Belediyelerin toplanan hayvanları salmalarının önüne “kısırlaştır-yerinde yaşat” ilkesi çıkartarak geçildiğini söyleyen Arslan, “Toplamama durumuna ilişkin cezalar konuluyor. Ama toplanacak alan yok. Ona da şöyle bir çözüm bulunmuş; eğer bakım evi yoksa ilgili belediye en yakın bakım evine götürür. Ama zaten pek çok belediyede bakım evi yok, varsa da kapasitesi yeterli değil” diyor.
Bu arada sokak köpekleri için gerekli kaynağı ayırmayan belediye başkanı ve meclis üyeleri ile hayvanlar için ayrılan kaynağı başka amaçlarla kullanan belediye başkanı ve belediye yetkililerine 6 aydan 2 yıla kadar hapis cezası verilecek.
Ayrıca belediyelere barınak yapımı ve diğer işlemler için gereken kaynağın yüzde 40’ının Tarım ve Orman Bakanlığı tarafından sağlanması da hükme bağlanıyor.
“Köpeklerin olmadığı yerde kemirgenler olur”
Öte yandan uzmanlara göre bu düzenlemenin yol açabileceği bir başka tehlike ise köpeklerin yok olmasıyla farelerden de büyük olan kemirgenlerin sayısının artma riski.
Sokaklarında köpek ve kediler olmadığı için bazı kesimlerce örnek gösterilen Avrupa ve ABD’de büyük şehirlerin pek çoğunun farelerle başının dertte olduğu biliniyor.
Veteriner Hekim Arslan bu riski şu sözlerle anlatıyor:
“Büyük kemirgenler yani farelerden büyükleri asıl kedi değil köpeklerin olmadığı yerlere gelmez.
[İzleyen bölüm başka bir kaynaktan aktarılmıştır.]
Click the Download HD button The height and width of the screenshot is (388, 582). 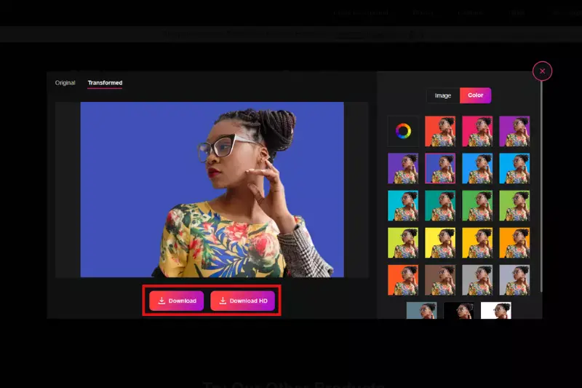242,301
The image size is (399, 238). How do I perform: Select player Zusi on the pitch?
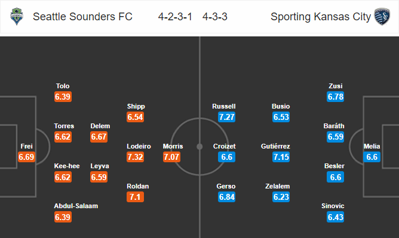335,86

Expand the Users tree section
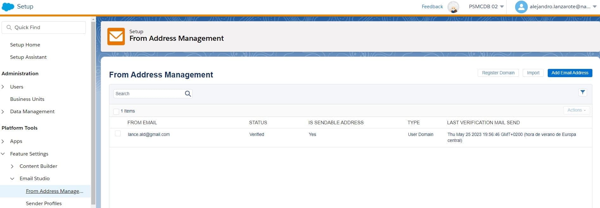3,87
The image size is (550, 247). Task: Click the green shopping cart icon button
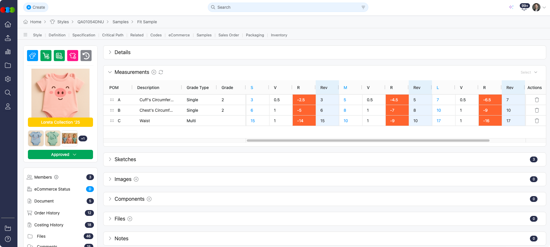[x=46, y=56]
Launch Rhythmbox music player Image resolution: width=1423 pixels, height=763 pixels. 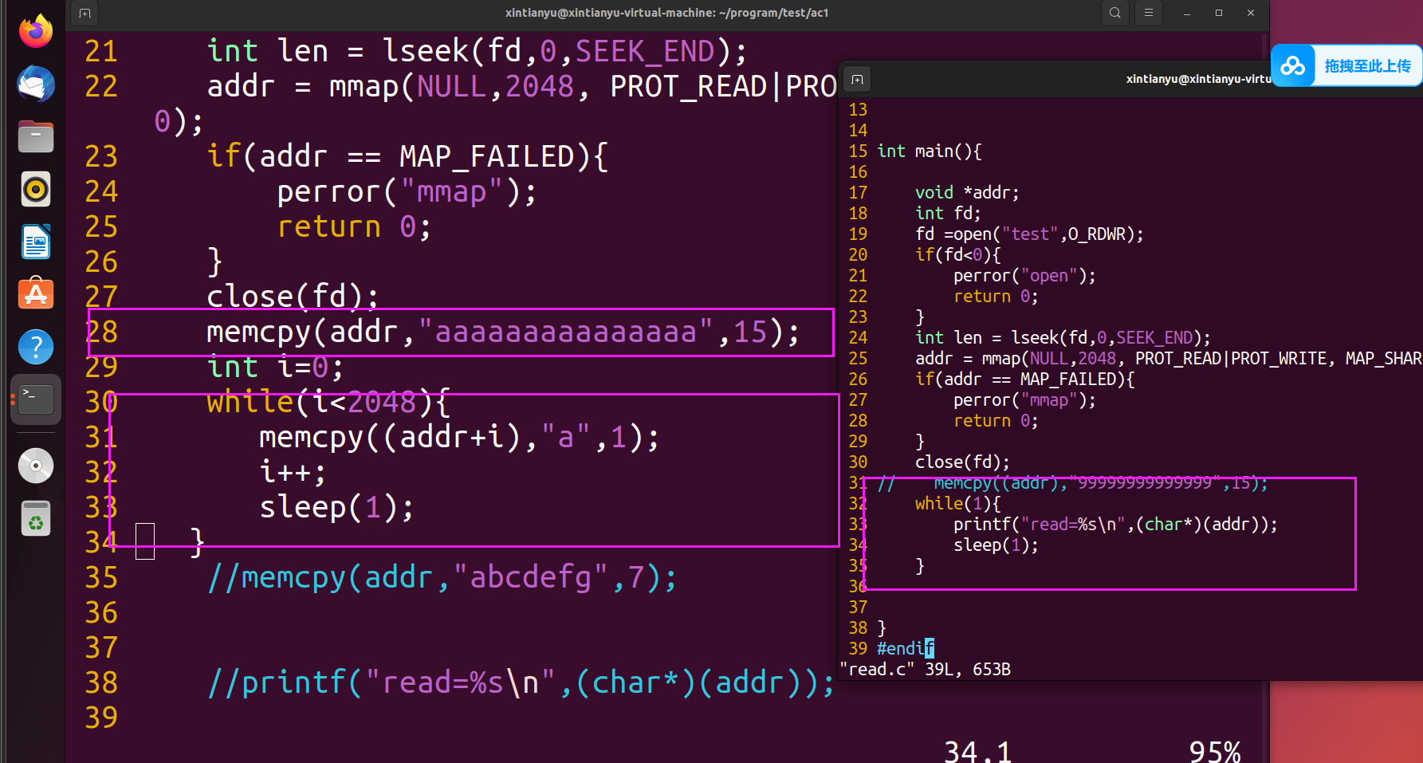35,189
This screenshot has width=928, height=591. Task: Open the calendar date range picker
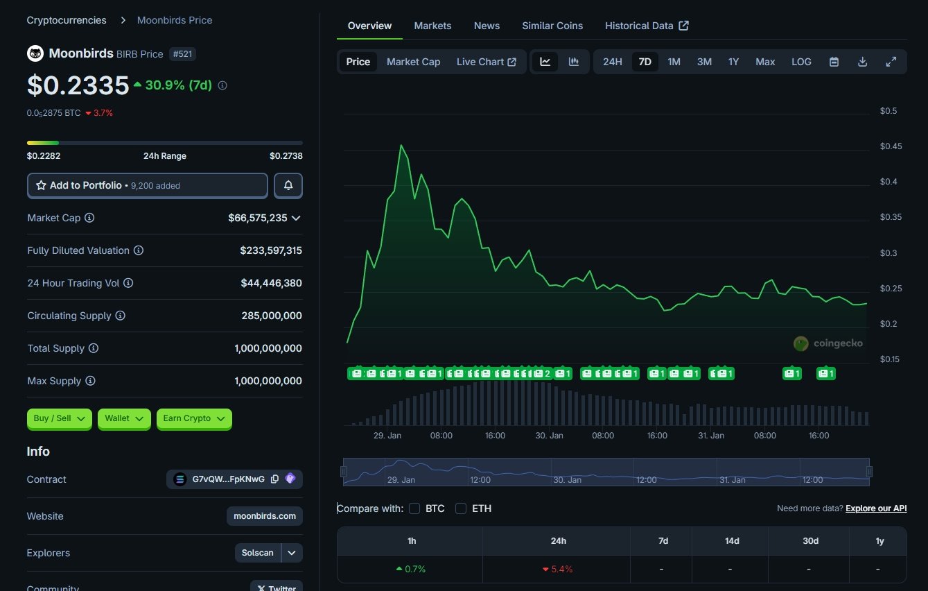click(834, 62)
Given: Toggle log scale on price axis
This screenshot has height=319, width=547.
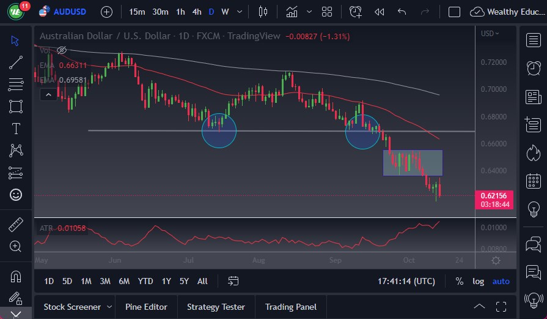Looking at the screenshot, I should pyautogui.click(x=478, y=281).
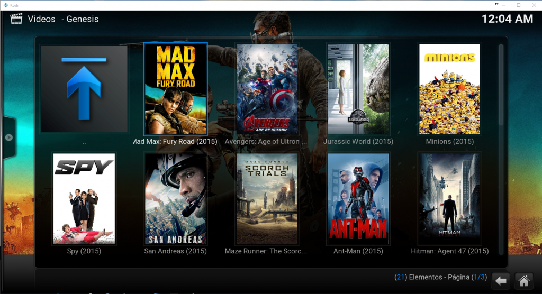The image size is (542, 294).
Task: Select the San Andreas poster
Action: coord(176,199)
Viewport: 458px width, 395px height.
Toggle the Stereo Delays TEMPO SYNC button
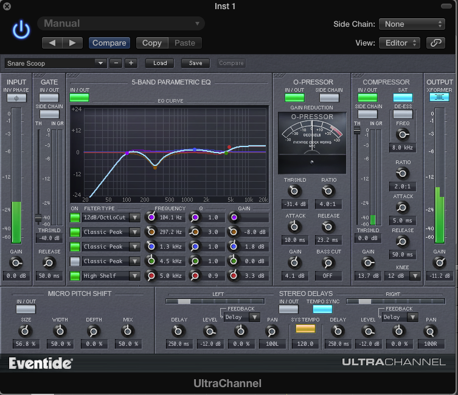(x=322, y=309)
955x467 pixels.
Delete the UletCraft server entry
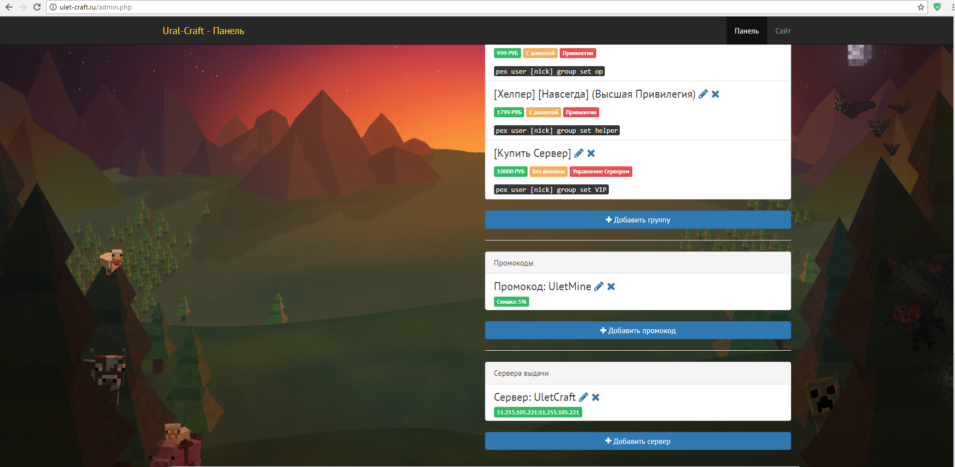[x=596, y=397]
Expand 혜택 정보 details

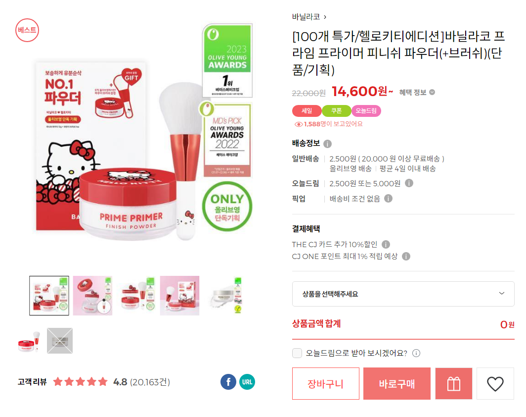point(417,93)
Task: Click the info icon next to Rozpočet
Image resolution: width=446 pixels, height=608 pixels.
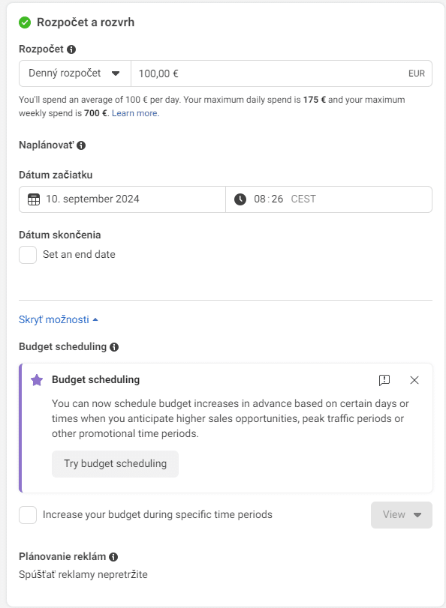Action: (x=71, y=49)
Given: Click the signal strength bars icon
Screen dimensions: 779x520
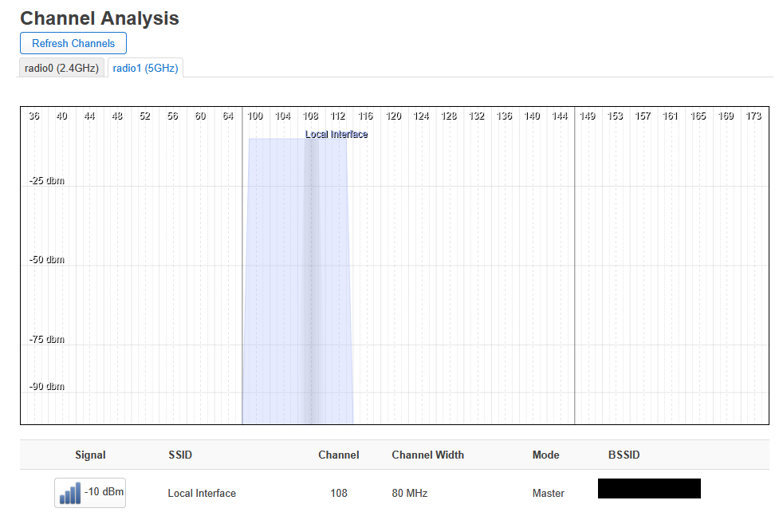Looking at the screenshot, I should [x=69, y=493].
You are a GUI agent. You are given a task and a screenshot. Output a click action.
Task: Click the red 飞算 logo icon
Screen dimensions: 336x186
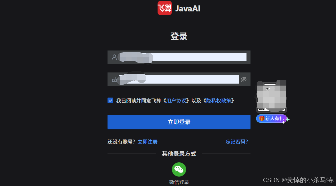pyautogui.click(x=165, y=8)
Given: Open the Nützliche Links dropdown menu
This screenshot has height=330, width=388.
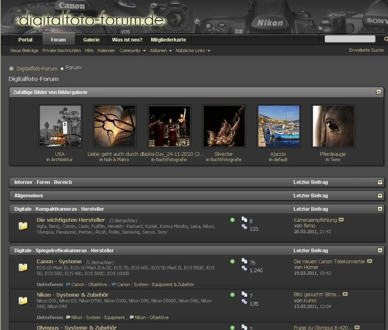Looking at the screenshot, I should click(193, 51).
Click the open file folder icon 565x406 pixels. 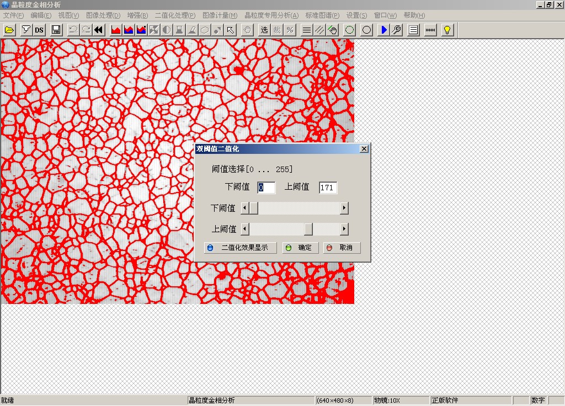pos(9,30)
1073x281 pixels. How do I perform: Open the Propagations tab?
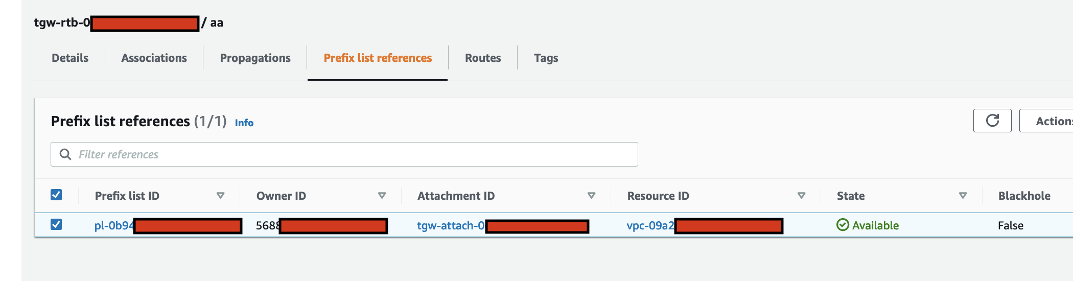click(x=255, y=58)
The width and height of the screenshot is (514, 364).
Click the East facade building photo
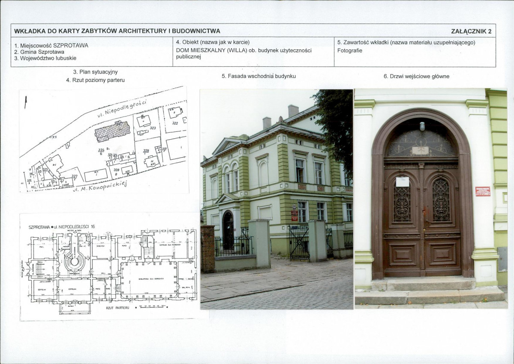click(277, 199)
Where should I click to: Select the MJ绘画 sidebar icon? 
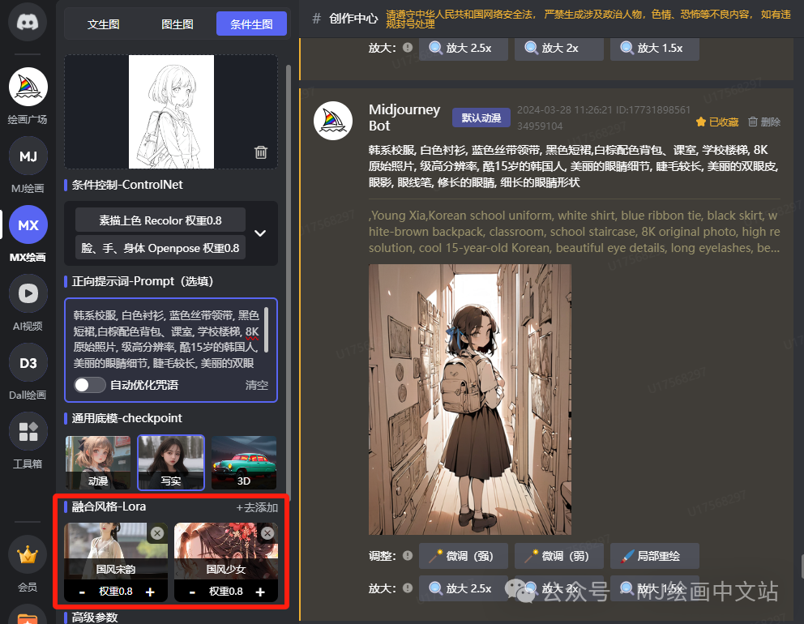pyautogui.click(x=27, y=156)
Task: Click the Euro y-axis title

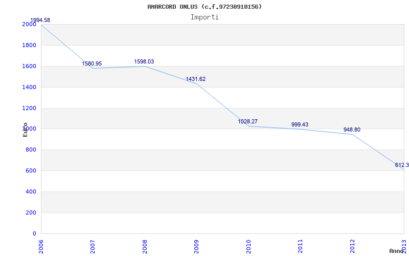Action: pyautogui.click(x=25, y=129)
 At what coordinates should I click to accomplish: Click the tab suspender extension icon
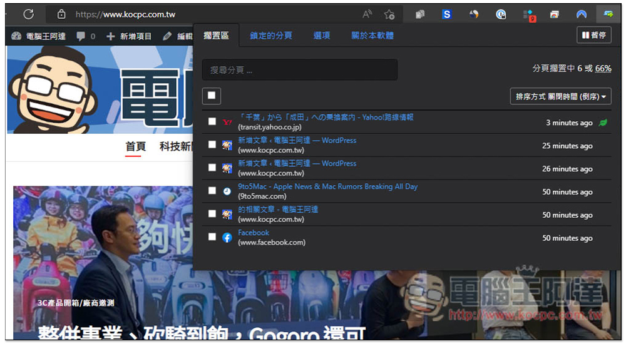[x=608, y=14]
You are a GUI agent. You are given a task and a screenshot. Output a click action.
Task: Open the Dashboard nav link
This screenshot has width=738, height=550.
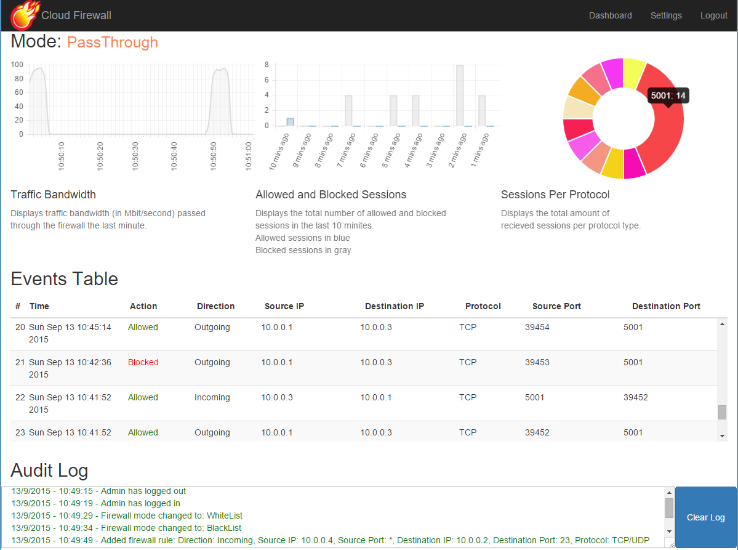click(x=610, y=15)
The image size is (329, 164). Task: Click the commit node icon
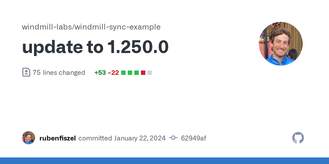tap(173, 138)
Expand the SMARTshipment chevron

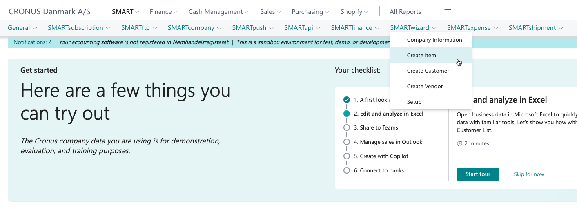pos(561,28)
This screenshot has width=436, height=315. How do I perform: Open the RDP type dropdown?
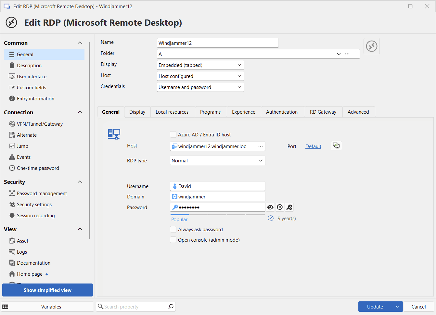(217, 161)

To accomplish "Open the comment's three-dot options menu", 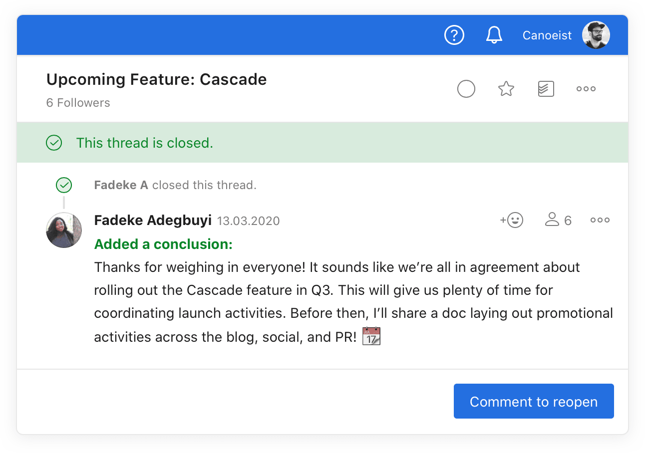I will [x=599, y=220].
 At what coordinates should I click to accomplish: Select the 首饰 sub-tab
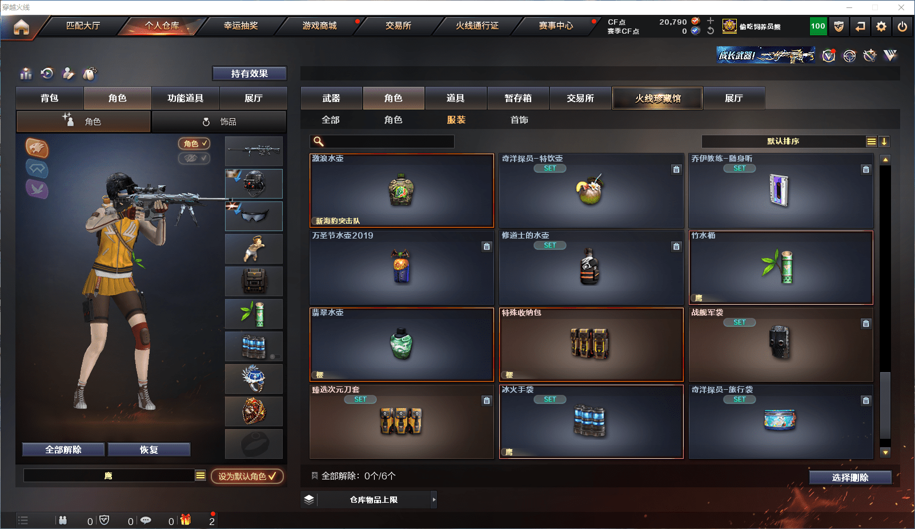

Köpekleri aldığımız andan itibaren emin olun geceleri sıçanlar, fareler, yılanlar cirit atar. Bugün kedinin köpeğin sıfır olduğu ülkelerde en büyük sorunlardan bir tanesi kemirgenler. Evlere giriyor, elektrik kablolarını kemiriyor, hastalık taşıyorlar. Alıştığımız canlıları alacağız, alışmadığımız yeni canlılar gelecek. Oysa etkin kısırlaştırma yapılsa denge zaten bir süre sonra oturacak.”